## [Dataset records]

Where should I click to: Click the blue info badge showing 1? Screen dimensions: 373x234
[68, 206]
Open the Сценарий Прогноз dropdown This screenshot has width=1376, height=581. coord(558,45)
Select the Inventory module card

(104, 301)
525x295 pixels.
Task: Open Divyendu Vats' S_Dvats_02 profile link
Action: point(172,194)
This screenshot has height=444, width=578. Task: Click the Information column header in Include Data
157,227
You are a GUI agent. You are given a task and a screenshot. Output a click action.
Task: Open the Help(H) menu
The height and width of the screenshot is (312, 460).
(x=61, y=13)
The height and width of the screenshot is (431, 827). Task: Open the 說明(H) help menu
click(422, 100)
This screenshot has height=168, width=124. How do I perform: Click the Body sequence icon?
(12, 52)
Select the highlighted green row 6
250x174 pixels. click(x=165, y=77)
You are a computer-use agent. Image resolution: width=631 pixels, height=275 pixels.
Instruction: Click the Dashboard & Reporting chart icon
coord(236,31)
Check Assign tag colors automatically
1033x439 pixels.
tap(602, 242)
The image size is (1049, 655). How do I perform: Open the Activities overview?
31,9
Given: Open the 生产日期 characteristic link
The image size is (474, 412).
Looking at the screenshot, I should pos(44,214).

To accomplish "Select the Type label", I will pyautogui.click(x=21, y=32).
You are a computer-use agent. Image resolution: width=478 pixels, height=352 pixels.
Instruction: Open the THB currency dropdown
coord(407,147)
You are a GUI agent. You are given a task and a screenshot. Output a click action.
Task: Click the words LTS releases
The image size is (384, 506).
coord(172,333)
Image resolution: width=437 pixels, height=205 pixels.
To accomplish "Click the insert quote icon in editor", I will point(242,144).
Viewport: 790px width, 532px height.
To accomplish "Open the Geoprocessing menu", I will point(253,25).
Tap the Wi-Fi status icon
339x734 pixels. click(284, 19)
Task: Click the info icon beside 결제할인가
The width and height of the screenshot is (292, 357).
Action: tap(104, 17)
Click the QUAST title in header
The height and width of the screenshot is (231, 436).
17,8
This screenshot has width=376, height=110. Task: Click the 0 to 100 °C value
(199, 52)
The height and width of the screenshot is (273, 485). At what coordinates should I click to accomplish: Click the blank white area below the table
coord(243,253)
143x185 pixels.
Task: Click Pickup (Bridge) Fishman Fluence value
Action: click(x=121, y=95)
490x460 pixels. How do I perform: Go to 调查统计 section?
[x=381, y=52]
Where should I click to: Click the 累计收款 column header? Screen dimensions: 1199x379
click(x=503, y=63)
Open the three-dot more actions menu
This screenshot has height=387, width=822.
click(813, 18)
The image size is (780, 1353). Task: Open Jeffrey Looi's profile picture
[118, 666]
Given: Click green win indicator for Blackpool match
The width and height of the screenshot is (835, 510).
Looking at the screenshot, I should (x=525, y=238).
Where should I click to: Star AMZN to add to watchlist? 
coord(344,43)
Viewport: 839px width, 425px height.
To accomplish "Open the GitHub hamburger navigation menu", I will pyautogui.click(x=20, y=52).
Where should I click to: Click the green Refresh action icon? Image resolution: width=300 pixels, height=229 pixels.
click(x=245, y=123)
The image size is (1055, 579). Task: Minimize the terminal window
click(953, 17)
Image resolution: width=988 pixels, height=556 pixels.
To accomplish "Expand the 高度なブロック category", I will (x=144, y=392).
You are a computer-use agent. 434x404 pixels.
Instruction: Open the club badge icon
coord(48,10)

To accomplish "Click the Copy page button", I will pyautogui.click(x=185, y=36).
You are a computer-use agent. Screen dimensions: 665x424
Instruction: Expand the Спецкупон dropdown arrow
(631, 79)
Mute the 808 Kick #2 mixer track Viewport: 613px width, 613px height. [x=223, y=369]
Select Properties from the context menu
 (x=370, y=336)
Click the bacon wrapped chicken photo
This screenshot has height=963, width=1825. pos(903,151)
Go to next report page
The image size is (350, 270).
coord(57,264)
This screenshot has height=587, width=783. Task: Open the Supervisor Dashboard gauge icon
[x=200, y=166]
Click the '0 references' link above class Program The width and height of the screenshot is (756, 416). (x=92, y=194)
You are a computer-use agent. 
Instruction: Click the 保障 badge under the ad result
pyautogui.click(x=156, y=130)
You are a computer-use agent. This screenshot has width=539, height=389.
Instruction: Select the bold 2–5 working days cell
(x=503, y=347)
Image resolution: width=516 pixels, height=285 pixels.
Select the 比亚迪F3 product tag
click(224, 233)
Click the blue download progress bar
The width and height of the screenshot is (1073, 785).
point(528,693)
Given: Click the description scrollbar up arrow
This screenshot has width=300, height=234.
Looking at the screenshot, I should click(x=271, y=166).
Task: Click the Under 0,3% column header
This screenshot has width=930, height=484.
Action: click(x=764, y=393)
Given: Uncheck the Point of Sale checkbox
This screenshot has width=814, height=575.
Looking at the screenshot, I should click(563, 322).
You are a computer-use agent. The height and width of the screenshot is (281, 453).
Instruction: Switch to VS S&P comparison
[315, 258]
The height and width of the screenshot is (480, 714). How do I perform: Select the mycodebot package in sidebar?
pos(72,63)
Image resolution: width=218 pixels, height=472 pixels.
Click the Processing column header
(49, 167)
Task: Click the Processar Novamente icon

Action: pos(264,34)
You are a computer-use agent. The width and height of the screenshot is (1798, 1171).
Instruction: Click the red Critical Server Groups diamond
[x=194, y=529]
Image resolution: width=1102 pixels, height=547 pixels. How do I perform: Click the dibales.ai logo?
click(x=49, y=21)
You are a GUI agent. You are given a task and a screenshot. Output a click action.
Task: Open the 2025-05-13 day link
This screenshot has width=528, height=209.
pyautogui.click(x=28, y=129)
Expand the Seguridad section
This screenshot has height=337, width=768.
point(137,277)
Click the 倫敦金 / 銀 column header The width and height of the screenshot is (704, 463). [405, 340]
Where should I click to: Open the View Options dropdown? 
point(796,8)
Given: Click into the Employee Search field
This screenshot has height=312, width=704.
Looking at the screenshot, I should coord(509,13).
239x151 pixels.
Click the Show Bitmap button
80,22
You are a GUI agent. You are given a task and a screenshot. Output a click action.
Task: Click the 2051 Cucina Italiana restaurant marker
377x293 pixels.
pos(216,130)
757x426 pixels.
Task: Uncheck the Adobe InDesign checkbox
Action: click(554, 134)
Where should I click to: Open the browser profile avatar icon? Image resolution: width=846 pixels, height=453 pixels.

## [Problem description]
Filter the records down to the lines containing the word "will", and copy those.

## [Task result]
To accomplish "Select the Type label", I will pyautogui.click(x=21, y=32).
To accomplish "Click the insert quote icon in editor", I will point(242,144).
To accomplish "Open the Geoprocessing menu", I will point(253,25).
To accomplish "Open the GitHub hamburger navigation menu", I will pyautogui.click(x=20, y=52).
To accomplish "Expand the 高度なブロック category", I will (x=144, y=392).
To accomplish "Click the Copy page button", I will pyautogui.click(x=185, y=36).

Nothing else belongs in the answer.